DOKTOR: Den Puls, Woyzeck, den Puls! - Klein, hart,
hüpfend, unregelmäßig.
WOYZECK: hh, die Erd is höllenheiß - mir
eiskalt, eiskalt - Die Hölle is kalt, wollen wir wetten. - - Unmöglich!
Mensch! Mensch! Unmöglich!
HAUPTMANN: Kerl, will Er - will Er
ein paar Kugeln vor den Kopf haben? Er ersticht mich mit seinen Augen, und
ich mein’ es gut mit Ihm, weil Er ein guter Mensch ist, Woyzeck, ein guter
Mensch.
DOKTOR: Gesichtsmuskeln starr, gespannt, zuweilen
hüpfend. Haltung aufgeregt, gespannt.
WOYZECK: Ich geh’. Es is
viel möglich. Der Mensch! Es is viel möglich. - Wir haben schön Wetter,
hh. Sehn Sie, so ein schöner, fester, grauer Himmel; man könnte Lust
bekommen, ein’ Kloben hineinzuschlagen und sich daran zu hängen, nur wegen
des Gedankenstriches zwischen Ja und wieder Ja - und Nein. hh, Ja und
Nein? Ist das Nein am Ja oder das Ja am Nein schuld? Ich will darüber
nachdenken. - Geht mit breiten Schritten ab, erst langsamer, dann immer
schneller.
HAUPTMANN: Mir wird ganz schwindlig vor den
Menschen. Wie schnell! Der lange Schlingel greift aus, als läuft der
Schatten von einem Spinnbein, und der Kurze, das zuckelt. Der Lange ist
der Blitz und der Kleine der Donner. Haha ... Grotesk! grotesk!
Mariens Kammer
Marie. Woyzeck.
WOYZECK sieht sie starr an und schüttelt den Kopf: Hm!

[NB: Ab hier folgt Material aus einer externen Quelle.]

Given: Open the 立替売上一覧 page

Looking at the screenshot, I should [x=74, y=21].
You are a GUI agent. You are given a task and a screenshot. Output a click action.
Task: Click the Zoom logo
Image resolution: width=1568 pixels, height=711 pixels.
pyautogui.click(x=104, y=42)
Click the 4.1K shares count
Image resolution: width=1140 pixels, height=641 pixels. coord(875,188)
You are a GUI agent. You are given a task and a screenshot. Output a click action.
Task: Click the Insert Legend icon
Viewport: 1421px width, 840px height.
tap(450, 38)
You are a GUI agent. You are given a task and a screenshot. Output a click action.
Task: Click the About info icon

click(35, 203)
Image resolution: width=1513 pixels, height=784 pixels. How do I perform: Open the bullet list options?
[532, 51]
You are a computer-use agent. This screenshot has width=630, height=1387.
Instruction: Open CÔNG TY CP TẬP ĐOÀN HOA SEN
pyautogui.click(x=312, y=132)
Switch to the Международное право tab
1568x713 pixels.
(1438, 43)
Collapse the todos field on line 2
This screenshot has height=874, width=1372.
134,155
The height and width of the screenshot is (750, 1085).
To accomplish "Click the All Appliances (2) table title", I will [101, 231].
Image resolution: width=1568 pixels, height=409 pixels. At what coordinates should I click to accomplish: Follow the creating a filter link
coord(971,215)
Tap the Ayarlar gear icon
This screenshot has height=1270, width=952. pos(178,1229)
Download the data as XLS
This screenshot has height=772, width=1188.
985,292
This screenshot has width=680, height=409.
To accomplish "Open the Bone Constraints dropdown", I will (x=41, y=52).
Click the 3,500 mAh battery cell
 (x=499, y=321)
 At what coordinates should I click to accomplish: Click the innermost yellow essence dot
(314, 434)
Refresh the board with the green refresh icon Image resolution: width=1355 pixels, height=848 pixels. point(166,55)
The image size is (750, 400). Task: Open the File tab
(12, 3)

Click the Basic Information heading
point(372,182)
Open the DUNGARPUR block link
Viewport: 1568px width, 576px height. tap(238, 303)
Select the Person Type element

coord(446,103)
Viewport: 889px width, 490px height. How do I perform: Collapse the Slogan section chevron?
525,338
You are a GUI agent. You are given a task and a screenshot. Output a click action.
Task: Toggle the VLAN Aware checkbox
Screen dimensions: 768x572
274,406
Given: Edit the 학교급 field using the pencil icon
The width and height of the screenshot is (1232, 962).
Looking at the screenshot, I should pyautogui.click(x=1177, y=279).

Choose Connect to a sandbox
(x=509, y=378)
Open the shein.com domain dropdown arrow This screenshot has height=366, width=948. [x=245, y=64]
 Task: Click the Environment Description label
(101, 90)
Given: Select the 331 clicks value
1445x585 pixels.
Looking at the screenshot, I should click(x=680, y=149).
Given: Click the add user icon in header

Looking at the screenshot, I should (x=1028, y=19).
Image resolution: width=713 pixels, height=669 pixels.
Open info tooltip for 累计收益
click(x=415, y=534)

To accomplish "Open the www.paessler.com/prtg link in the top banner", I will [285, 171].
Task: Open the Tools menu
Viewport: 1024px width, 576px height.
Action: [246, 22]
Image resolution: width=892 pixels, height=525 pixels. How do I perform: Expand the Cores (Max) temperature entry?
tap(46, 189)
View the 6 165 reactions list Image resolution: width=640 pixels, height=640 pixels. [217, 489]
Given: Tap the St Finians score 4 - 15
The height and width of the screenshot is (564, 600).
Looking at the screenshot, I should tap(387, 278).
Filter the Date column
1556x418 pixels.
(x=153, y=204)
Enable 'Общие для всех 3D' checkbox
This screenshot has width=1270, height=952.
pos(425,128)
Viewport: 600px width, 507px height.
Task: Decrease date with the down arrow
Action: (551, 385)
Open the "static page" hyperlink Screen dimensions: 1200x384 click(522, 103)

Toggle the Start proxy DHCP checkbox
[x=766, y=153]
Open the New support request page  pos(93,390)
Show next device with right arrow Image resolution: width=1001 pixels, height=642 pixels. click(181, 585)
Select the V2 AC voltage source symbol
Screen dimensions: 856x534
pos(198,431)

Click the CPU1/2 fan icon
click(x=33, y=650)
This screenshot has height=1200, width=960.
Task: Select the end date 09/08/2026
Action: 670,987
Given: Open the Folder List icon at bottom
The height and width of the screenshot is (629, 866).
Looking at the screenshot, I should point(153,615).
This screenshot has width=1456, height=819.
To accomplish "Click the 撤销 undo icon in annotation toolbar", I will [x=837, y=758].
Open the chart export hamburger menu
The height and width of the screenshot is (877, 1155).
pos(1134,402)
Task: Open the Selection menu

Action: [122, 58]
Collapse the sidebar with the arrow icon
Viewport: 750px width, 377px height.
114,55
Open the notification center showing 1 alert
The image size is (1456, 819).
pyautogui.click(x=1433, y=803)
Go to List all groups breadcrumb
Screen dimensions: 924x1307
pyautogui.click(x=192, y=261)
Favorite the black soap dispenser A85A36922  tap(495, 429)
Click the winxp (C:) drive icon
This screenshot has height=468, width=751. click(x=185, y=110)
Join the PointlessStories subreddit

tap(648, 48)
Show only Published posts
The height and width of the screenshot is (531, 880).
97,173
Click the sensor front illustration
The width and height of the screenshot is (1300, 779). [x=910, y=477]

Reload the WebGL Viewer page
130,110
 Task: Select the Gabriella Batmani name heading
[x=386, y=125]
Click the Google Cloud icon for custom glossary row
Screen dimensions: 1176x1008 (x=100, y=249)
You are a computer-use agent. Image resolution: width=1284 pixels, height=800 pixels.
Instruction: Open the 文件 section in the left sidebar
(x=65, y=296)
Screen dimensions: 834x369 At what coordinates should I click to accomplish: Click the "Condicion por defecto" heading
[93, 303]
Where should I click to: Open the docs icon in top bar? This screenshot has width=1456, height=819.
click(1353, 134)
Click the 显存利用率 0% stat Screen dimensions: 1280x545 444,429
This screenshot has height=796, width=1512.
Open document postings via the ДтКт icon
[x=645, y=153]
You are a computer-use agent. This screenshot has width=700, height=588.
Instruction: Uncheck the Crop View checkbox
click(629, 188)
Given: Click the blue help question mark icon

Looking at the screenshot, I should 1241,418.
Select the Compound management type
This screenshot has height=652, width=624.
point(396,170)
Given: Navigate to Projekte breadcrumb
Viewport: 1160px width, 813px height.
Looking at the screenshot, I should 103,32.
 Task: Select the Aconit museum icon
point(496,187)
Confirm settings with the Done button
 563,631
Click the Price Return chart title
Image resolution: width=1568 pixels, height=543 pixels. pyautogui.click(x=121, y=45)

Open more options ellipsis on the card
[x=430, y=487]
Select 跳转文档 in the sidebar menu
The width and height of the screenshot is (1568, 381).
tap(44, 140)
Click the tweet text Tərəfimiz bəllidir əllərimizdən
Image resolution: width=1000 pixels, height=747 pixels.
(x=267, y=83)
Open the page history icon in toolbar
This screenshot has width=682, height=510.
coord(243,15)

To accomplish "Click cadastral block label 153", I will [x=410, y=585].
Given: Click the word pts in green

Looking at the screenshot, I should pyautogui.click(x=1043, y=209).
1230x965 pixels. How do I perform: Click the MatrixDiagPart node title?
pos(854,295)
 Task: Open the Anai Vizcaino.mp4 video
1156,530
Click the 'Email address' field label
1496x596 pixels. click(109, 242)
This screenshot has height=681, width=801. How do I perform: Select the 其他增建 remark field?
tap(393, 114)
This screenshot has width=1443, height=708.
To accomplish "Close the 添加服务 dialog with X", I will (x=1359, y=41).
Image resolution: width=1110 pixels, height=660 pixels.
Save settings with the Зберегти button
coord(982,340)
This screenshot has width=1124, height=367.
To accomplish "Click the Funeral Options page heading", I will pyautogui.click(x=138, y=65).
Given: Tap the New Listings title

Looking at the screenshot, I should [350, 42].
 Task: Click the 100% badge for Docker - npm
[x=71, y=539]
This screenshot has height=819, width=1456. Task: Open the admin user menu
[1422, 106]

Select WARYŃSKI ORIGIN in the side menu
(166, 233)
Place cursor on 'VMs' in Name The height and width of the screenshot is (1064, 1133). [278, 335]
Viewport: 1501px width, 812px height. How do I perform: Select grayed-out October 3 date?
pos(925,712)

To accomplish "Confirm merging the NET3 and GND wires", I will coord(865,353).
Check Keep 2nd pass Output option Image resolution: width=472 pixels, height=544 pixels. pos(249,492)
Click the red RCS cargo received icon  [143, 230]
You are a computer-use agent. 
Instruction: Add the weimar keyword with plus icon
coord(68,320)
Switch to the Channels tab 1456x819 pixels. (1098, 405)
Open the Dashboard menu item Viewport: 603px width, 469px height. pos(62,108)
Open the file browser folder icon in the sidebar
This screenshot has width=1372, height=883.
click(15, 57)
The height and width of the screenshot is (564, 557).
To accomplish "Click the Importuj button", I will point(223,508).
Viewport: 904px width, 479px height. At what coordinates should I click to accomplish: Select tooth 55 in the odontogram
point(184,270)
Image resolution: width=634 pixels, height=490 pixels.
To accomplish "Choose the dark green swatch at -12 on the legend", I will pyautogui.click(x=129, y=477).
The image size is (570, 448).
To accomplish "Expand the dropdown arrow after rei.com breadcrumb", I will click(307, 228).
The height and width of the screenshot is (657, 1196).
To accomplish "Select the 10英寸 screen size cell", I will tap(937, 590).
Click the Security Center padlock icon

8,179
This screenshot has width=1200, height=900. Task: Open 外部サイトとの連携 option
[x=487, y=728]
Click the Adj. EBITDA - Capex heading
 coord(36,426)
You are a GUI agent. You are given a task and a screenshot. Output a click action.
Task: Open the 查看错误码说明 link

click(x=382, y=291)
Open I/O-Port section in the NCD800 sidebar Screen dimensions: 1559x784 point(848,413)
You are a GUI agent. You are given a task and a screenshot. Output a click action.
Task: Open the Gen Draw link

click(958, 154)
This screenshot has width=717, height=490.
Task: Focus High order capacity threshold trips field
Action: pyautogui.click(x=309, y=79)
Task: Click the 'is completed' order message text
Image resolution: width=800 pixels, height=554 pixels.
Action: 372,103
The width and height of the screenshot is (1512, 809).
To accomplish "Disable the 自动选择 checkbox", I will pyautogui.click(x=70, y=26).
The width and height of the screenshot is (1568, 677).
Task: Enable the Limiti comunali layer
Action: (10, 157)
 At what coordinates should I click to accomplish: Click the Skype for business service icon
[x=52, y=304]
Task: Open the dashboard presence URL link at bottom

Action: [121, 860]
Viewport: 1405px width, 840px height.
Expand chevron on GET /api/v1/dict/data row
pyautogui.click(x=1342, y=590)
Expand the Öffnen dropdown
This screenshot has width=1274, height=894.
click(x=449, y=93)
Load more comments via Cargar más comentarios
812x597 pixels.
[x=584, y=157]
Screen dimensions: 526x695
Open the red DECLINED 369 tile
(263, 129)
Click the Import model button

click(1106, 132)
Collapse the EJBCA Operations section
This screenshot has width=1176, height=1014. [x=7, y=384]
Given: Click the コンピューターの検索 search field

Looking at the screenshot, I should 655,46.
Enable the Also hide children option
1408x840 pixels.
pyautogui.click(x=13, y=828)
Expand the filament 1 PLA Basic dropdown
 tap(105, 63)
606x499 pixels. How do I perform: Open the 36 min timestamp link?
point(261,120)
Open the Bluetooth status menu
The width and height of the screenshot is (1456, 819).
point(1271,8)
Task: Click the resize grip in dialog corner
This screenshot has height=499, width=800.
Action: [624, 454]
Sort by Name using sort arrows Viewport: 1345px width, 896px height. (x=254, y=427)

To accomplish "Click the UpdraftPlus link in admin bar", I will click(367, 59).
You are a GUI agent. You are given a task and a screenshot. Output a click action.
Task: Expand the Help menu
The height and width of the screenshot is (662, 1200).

Ich seh’ nichts, ich seh nichts. O man müsst’s sehen, man müsst’s greifen
könne mit Fäusten!
MARIE verschüchter: Was hast du,
Franz? - Du bist hirnwütig, Franz.
WOYZECK: Eine Sünde, so dick
und so breit - es stinkt, dass man die Engelchen zum Himmel hinausräuchern
könnt’! Du hast ein’ roten Mund, Marie. Keine Blase drauf? Wie, Marie, du
bist schön wie die Sünde - kann die Totsünde so schön
sein?
MARIE: Franz, du redest im Fieber!
WOYZECK:
Teufel! - Hat er da gestanden? So? So?
MARIE: Dieweil der Tag
lang und die Welt alt is, können viele Menschen an einem Platz stehen,
einer nach dem andern.
WOYZECK: Ich hab ihn
gesehn!
MARIE: Man kann viel sehn, wenn man zwei Auge hat und
nicht blind is und die Sonn scheint.
WOYZECK: Mensch! - Geht
auf sie los.
MARIE: Rühr mich an, Franz! Ich hätt’ lieber
ein Messer in den Leib als deine Hand auf meiner. Mein Vater hat mich nit
anzugreifen gewagt, wie ich zehn Jahre alt war, wenn ich ihn
ansah.
WOYZECK: Weib! - Nein, es müsste was an dir sein! Jeder
Mensch ist ein Abgrund; es schwindelt einem, wenn man hinabsieht. - Es
wäre! Sie geht wie die Unschuld. Nun, Unschuld, du hast ein Zeichen an
dir. Weiß ich’s? Weiß ich’s? Wer weiß es? - Er geht.
Die Wachstube.
Woyzeck. Andres.
ANDRES singt:
Frau Wirtin hat ne brave Magd,
sie
sitzt im Garten Tag und Nacht,
sie sitzt in ihrem Garten
...
WOYZECK : Andres !
ANDRES : Nu?
WOYZECK
: Schön Wetter.
ANDRES : Sonntagswetter - Musik vor der Stadt.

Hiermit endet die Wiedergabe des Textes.